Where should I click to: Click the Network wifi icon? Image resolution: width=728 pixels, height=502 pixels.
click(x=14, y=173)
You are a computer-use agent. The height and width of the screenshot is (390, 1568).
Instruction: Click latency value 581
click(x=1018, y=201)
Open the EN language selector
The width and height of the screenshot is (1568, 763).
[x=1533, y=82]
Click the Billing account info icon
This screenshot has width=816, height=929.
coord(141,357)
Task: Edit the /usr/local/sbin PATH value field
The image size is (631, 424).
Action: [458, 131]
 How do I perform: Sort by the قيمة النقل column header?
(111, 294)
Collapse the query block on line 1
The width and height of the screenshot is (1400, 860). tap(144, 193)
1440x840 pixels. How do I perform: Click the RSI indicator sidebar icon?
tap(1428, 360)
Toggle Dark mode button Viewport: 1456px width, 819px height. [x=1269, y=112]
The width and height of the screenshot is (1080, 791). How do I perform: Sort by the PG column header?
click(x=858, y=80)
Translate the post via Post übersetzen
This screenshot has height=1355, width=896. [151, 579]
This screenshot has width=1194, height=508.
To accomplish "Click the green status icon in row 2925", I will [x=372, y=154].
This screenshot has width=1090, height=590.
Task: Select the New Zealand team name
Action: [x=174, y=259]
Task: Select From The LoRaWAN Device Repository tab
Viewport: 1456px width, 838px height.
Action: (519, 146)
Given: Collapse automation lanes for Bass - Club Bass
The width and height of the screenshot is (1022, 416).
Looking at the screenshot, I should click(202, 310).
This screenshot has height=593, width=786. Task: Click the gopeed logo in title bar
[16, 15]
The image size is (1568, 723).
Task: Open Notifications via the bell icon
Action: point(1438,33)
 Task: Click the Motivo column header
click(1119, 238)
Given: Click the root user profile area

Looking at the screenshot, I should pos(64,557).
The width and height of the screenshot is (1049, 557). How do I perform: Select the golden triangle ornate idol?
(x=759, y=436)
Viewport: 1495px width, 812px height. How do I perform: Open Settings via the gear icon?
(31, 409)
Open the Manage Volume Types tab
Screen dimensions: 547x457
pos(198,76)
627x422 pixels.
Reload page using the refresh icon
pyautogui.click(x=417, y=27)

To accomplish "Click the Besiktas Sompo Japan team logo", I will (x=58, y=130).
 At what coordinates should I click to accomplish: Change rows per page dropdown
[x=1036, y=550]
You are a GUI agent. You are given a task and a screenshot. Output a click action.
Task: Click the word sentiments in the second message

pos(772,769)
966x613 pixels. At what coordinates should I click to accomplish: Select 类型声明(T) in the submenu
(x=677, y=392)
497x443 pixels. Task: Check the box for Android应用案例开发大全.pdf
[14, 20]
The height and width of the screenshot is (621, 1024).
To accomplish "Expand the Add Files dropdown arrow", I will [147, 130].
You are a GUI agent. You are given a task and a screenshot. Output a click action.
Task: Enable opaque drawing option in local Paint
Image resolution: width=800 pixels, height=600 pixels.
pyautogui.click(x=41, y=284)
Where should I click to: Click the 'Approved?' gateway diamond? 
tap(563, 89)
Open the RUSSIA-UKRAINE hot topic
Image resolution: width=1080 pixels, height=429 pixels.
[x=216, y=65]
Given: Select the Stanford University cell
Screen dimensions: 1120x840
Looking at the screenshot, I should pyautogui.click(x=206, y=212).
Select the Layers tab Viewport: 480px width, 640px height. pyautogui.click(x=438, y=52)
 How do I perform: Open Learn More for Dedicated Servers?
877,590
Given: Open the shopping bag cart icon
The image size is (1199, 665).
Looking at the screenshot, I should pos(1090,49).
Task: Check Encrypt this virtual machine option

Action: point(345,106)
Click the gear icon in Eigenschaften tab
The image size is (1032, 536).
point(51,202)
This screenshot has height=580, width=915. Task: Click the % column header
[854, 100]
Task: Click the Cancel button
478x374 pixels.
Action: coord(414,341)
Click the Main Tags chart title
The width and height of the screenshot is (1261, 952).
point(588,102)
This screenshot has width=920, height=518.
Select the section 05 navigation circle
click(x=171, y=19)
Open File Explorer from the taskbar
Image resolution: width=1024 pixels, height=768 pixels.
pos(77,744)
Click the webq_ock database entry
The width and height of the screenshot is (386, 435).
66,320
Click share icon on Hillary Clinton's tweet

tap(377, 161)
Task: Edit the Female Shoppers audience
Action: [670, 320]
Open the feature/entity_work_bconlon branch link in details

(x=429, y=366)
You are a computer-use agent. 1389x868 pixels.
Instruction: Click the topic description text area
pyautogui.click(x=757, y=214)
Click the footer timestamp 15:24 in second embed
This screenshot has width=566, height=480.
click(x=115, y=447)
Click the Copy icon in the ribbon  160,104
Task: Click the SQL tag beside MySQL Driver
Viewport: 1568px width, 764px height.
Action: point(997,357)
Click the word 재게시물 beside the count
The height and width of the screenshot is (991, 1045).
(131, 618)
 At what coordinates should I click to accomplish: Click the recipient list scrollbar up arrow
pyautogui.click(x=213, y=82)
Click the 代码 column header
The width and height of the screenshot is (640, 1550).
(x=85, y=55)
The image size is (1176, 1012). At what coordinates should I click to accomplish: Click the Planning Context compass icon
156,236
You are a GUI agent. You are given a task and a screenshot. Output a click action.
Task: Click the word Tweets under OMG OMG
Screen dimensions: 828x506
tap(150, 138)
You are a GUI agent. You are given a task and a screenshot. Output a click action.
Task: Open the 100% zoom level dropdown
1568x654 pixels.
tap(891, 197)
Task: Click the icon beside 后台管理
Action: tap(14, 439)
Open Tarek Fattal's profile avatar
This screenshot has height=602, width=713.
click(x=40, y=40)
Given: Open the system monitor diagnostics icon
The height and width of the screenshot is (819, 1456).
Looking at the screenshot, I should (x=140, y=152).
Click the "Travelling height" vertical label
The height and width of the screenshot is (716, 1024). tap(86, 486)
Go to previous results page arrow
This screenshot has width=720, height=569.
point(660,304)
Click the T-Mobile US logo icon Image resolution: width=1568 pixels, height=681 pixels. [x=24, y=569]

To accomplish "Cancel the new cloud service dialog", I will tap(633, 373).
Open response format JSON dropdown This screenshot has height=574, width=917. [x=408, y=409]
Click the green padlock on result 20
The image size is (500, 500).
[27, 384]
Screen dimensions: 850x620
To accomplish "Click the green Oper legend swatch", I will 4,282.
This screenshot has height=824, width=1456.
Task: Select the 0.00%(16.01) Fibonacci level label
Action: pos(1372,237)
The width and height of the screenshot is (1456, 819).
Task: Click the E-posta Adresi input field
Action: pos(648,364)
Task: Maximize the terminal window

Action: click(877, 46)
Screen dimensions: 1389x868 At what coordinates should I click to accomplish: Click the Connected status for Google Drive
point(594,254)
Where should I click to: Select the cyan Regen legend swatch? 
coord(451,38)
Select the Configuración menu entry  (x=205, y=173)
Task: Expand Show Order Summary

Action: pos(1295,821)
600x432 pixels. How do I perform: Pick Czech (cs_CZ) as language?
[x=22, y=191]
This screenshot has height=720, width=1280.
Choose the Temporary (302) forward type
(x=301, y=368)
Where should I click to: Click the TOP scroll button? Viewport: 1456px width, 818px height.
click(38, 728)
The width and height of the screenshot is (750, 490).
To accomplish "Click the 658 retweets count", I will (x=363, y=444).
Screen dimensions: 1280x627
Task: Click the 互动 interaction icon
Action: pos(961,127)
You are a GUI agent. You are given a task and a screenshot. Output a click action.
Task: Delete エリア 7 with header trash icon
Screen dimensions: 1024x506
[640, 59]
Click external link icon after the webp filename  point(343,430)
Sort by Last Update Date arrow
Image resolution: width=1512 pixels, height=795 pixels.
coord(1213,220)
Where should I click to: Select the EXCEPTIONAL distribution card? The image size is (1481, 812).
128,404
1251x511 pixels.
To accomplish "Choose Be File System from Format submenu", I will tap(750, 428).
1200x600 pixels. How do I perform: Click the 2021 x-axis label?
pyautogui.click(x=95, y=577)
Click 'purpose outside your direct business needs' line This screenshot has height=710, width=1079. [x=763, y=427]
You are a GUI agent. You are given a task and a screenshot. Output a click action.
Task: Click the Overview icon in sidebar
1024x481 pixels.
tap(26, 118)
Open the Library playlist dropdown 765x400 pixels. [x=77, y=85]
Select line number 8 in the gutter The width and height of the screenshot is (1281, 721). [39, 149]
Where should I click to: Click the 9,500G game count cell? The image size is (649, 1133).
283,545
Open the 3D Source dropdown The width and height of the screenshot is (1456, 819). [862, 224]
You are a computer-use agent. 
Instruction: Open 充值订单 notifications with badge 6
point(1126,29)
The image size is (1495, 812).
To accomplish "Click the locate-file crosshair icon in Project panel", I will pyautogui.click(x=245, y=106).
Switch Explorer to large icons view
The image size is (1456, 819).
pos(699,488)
+ + +
▶ Required task: Duplicate the rows between the line holding "Open File Explorer from the taskbar" and the line holding "(x=429, y=366)", inclusive.

▶ Task output:
Open File Explorer from the taskbar
Image resolution: width=1024 pixels, height=768 pixels.
pos(77,744)
Click the webq_ock database entry
The width and height of the screenshot is (386, 435).
66,320
Click share icon on Hillary Clinton's tweet

tap(377, 161)
Task: Edit the Female Shoppers audience
Action: [670, 320]
Open the feature/entity_work_bconlon branch link in details

(x=429, y=366)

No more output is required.